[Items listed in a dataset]
════

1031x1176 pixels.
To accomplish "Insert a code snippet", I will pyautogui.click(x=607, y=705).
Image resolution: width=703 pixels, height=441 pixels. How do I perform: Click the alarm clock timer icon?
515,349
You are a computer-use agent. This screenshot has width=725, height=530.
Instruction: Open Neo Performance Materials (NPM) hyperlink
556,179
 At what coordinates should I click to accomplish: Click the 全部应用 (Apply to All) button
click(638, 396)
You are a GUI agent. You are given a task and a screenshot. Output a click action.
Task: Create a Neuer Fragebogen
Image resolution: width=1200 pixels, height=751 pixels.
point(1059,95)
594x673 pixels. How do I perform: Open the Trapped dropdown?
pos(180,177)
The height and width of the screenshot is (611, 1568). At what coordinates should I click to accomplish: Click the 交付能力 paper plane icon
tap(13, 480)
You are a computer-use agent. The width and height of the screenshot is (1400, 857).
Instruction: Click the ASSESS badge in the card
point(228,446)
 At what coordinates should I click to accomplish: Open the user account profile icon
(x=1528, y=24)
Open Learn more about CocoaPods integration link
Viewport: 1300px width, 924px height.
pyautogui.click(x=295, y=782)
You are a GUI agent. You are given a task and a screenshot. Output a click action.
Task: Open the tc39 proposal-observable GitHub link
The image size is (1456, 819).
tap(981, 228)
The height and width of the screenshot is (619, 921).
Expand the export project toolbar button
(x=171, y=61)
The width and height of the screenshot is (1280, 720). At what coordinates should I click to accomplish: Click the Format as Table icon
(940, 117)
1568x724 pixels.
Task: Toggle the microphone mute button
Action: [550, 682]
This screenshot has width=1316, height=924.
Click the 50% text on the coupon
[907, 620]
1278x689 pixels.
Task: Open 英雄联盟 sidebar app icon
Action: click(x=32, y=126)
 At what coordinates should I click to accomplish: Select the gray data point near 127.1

════

WHAT IS NEEDED: Please transcribe the data exactly from its first line. End with the line that contains "You are a computer-use agent. This".

FINISHED EXERCISE:
1031x1176 pixels.
To accomplish "Insert a code snippet", I will pyautogui.click(x=607, y=705).
Image resolution: width=703 pixels, height=441 pixels. How do I perform: Click the alarm clock timer icon?
515,349
You are a computer-use agent. This screenshot has width=725, height=530.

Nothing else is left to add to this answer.